Exercise details: Render every line of the records below as a numbered list, leaving out blank lines.

Record extracts:
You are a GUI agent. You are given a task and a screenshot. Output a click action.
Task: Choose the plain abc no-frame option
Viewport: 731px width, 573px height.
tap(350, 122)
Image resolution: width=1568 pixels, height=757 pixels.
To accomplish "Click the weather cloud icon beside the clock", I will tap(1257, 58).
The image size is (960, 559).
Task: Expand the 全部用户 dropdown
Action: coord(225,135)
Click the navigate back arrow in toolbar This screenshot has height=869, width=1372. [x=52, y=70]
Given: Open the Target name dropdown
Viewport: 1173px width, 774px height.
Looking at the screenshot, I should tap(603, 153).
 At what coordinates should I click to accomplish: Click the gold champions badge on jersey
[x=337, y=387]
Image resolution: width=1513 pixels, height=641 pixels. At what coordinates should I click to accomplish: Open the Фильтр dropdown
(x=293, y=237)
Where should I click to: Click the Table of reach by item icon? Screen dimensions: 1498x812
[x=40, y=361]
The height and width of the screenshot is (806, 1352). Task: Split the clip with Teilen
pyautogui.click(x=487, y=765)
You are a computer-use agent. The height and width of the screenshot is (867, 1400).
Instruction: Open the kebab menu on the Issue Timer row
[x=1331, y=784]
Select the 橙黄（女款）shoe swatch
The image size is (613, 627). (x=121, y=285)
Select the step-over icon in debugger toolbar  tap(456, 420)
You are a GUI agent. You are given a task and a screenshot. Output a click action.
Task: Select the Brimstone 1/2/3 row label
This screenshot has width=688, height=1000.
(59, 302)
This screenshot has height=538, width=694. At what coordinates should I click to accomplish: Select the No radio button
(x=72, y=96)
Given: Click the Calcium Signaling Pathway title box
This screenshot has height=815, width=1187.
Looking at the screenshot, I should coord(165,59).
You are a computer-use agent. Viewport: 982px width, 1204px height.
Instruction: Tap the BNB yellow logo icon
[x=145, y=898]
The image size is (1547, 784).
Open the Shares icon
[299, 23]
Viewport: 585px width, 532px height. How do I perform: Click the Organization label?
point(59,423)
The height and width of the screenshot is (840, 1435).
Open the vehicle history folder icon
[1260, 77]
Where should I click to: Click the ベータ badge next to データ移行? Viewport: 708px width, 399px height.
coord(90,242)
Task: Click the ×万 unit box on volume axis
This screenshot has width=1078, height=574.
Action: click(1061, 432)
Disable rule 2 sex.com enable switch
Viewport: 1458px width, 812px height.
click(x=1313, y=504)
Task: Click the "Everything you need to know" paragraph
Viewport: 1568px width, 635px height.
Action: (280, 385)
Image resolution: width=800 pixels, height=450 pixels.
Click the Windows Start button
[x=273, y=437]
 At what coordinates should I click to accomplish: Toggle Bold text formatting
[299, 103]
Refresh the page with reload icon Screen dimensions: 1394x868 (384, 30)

The answer:
1. You are a GUI agent. You are given a task and a screenshot. Output a click action.
2. Task: Choose the plain abc no-frame option
3. Viewport: 731px width, 573px height.
4. tap(350, 122)
5. Image resolution: width=1568 pixels, height=757 pixels.
6. To accomplish "Click the weather cloud icon beside the clock", I will tap(1257, 58).
7. The image size is (960, 559).
8. Task: Expand the 全部用户 dropdown
9. Action: coord(225,135)
10. Click the navigate back arrow in toolbar This screenshot has height=869, width=1372. [x=52, y=70]
11. Given: Open the Target name dropdown
12. Viewport: 1173px width, 774px height.
13. Looking at the screenshot, I should tap(603, 153).
14.  At what coordinates should I click to accomplish: Click the gold champions badge on jersey
15. [x=337, y=387]
16. Image resolution: width=1513 pixels, height=641 pixels. At what coordinates should I click to accomplish: Open the Фильтр dropdown
17. (x=293, y=237)
18. Where should I click to: Click the Table of reach by item icon? Screen dimensions: 1498x812
19. [x=40, y=361]
20. The height and width of the screenshot is (806, 1352). Task: Split the clip with Teilen
21. pyautogui.click(x=487, y=765)
22. You are a computer-use agent. The height and width of the screenshot is (867, 1400).
23. Instruction: Open the kebab menu on the Issue Timer row
24. [x=1331, y=784]
25. Select the 橙黄（女款）shoe swatch
26. The image size is (613, 627). (x=121, y=285)
27. Select the step-over icon in debugger toolbar  tap(456, 420)
28. You are a GUI agent. You are given a task and a screenshot. Output a click action.
29. Task: Select the Brimstone 1/2/3 row label
30. This screenshot has width=688, height=1000.
31. (59, 302)
32. This screenshot has height=538, width=694. At what coordinates should I click to accomplish: Select the No radio button
33. (x=72, y=96)
34. Given: Click the Calcium Signaling Pathway title box
35. This screenshot has height=815, width=1187.
36. Looking at the screenshot, I should coord(165,59).
37. You are a computer-use agent. Viewport: 982px width, 1204px height.
38. Instruction: Tap the BNB yellow logo icon
39. [x=145, y=898]
40. The image size is (1547, 784).
41. Open the Shares icon
42. [299, 23]
43. Viewport: 585px width, 532px height. How do I perform: Click the Organization label?
44. point(59,423)
45. The height and width of the screenshot is (840, 1435).
46. Open the vehicle history folder icon
47. [1260, 77]
48. Where should I click to: Click the ベータ badge next to データ移行? Viewport: 708px width, 399px height.
49. coord(90,242)
50. Task: Click the ×万 unit box on volume axis
51. This screenshot has width=1078, height=574.
52. Action: click(1061, 432)
53. Disable rule 2 sex.com enable switch
54. Viewport: 1458px width, 812px height.
55. click(x=1313, y=504)
56. Task: Click the "Everything you need to know" paragraph
57. Viewport: 1568px width, 635px height.
58. Action: (280, 385)
59. Image resolution: width=800 pixels, height=450 pixels.
60. Click the Windows Start button
61. [x=273, y=437]
62.  At what coordinates should I click to accomplish: Toggle Bold text formatting
63. [299, 103]
64. Refresh the page with reload icon Screen dimensions: 1394x868 (384, 30)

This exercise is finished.